Examining Measurement Invariance of Depression among Male and Female in the China Health and Retirement Survey
Mengyao Hu, University of Michigan
Edmundo Roberto Melipillán, Universidad del Desarrollo


Abstract: With the increasing popularity of cross-cultural research and comparison studies, survey researchers are facing a difficult problem: responses to the same scales obtained from different population groups may not always be comparable. This paper examines the measurement invariance of the 10-item version of the Center for Epidemiological Studies Depression (CES-D) Scale across male and female. Data are drawn from the baseline wave of the China Health and Retirement Survey (CHARLS), a national survey conducted biennially with a sample of the Chinese population who are 45 years of age or older. The final sample size includes 15,977 respondents; 53.2% of whom are female. The mean age for the sample is 58.3 (SD = 10.2). Given that the question items in the CES-D scale use ordinal indicators, measurement invariance (MI) tests based on Multiple Group Categorical Confirmatory Factor Analyses (MGCCFA) was performed. Results show that full scalar model was not supported, and question items variant and invariant across groups were identified. These results indicate that any comparisons between the means across male and female not accounting for the noninvariance in the identified set of thresholds could be biased, highlighting the importance of performing MI tests before conducting mean comparisons across groups.

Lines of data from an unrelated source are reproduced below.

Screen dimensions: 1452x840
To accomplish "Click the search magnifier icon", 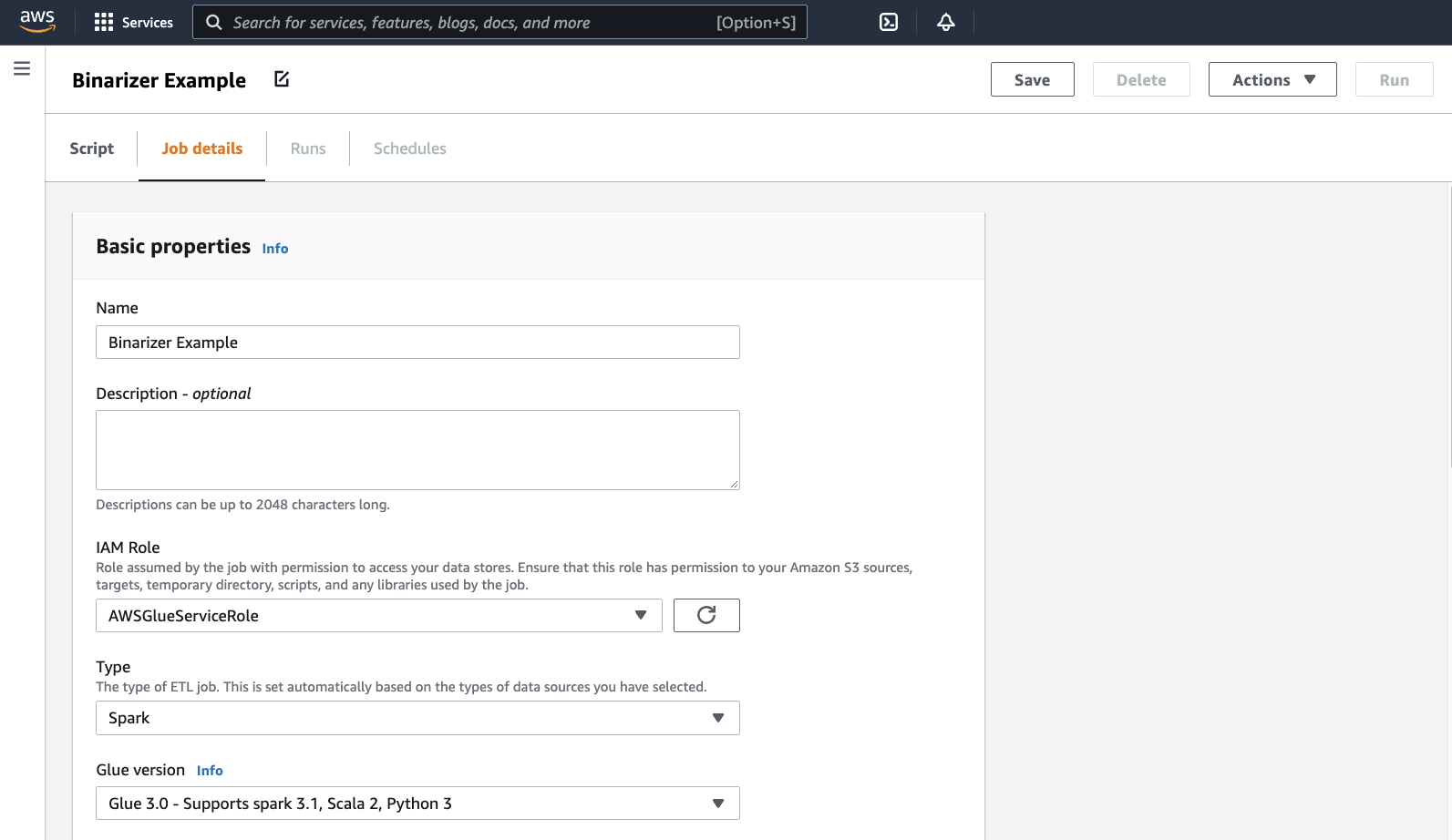I will (214, 23).
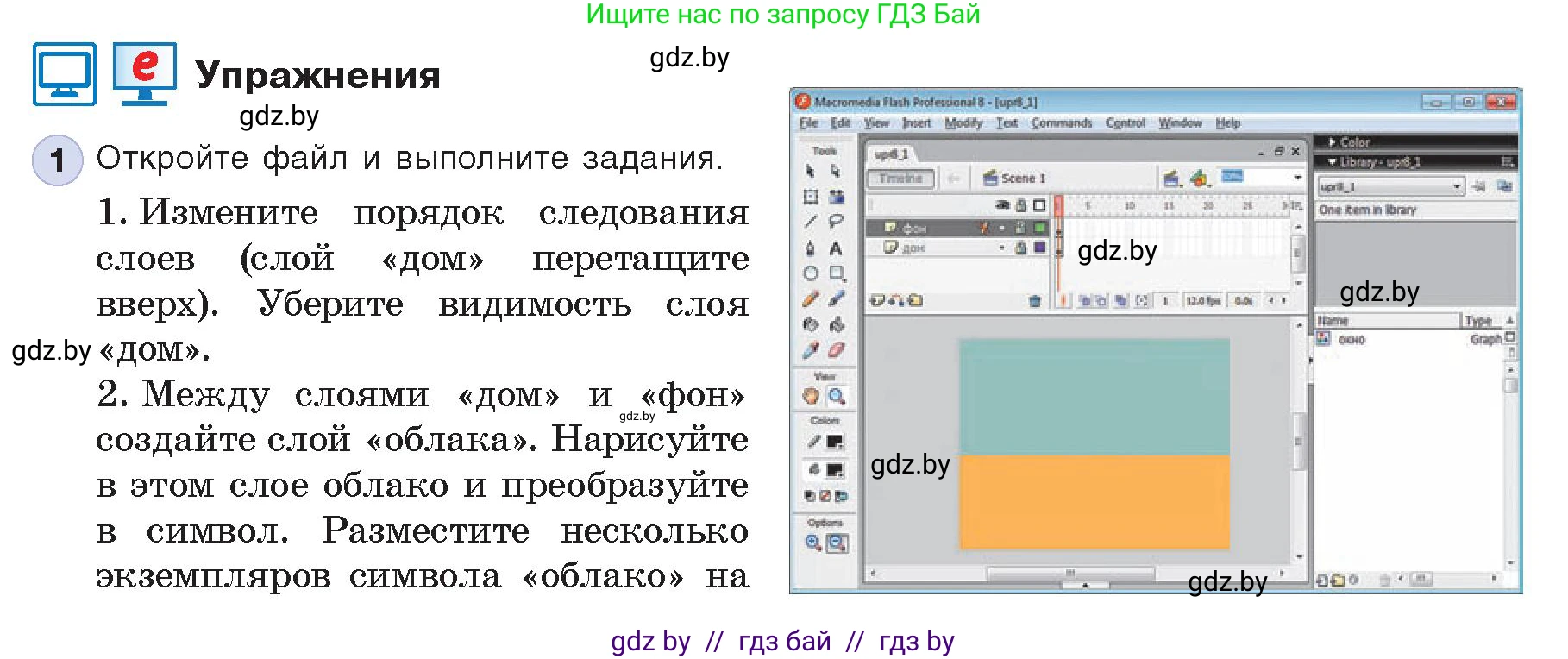Viewport: 1568px width, 659px height.
Task: Toggle outline square of layer «дом»
Action: (x=1039, y=248)
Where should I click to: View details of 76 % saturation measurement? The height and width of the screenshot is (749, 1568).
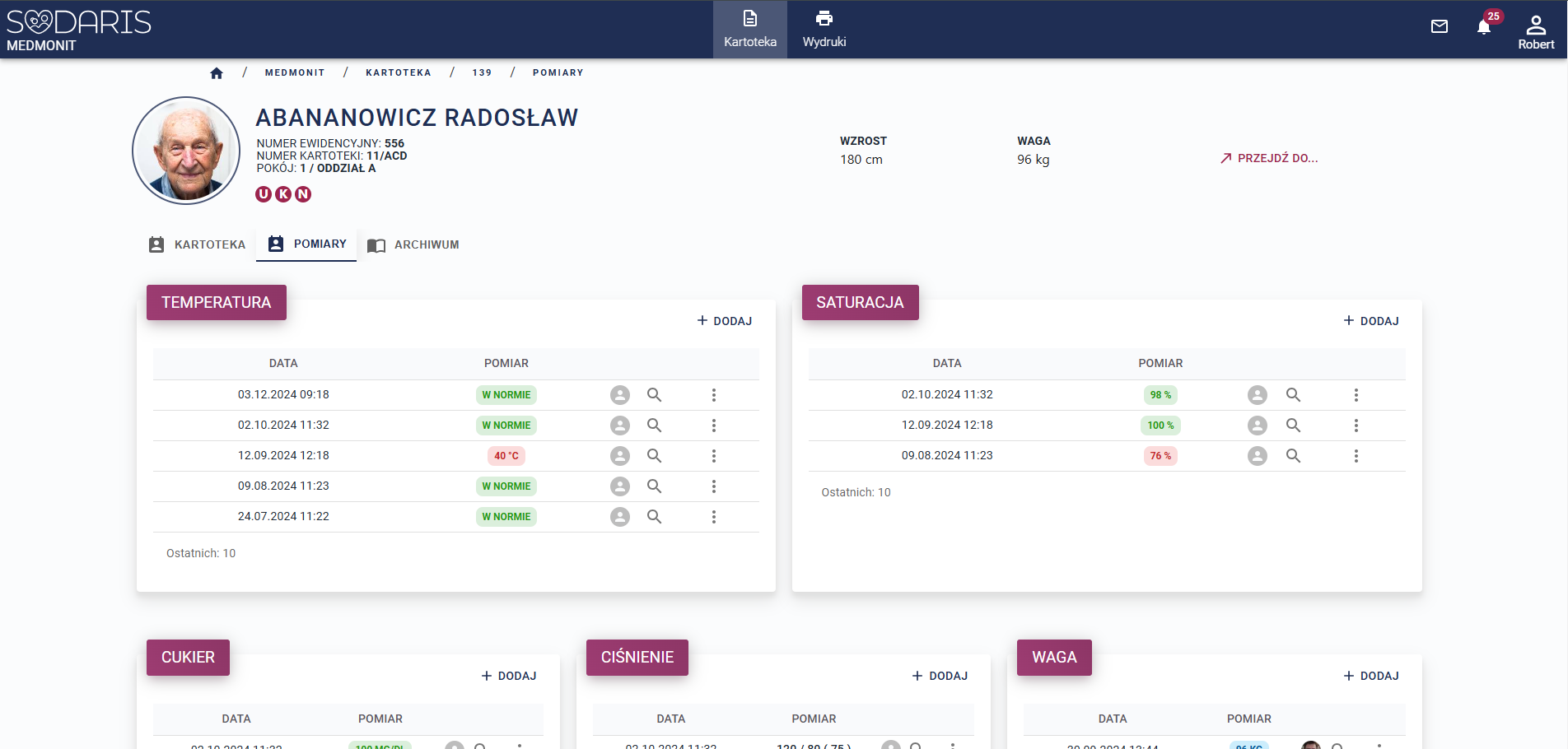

What Drives Item Nonresponse in a 3MC Context?
Katharina Meitinger, Utrecht University
Timothy Johnson, University of Illinois at Chicago/NORC


Abstract: A potential source of non-comparability in cross-cultural survey research is the risk of differential rates of item nonresponse, which may be attributed to differences in data collection procedures and also to differences in cultural perceptions of question meaning or sensitivity. A modest body of literature has confirmed variability in item nonresponse propensity across cultures (Owens, Johnson & O’Rourke, 2001; Lee, Li & Hu, 2017). Our previous research revealed that minority status affects the willingness to report sensitive information during survey interviews in the ISSP. However, item nonresponse might also be driven by Basic Human Values. We address this possibility with data from the European Social Survey. Using HLM models, we examine the effects of minority status and Basic Human Values on rates of nonresponse after adjusting for individual, survey and country level characteristics. Implications for the interpretation of survey findings and recommendations for best practices will be discussed.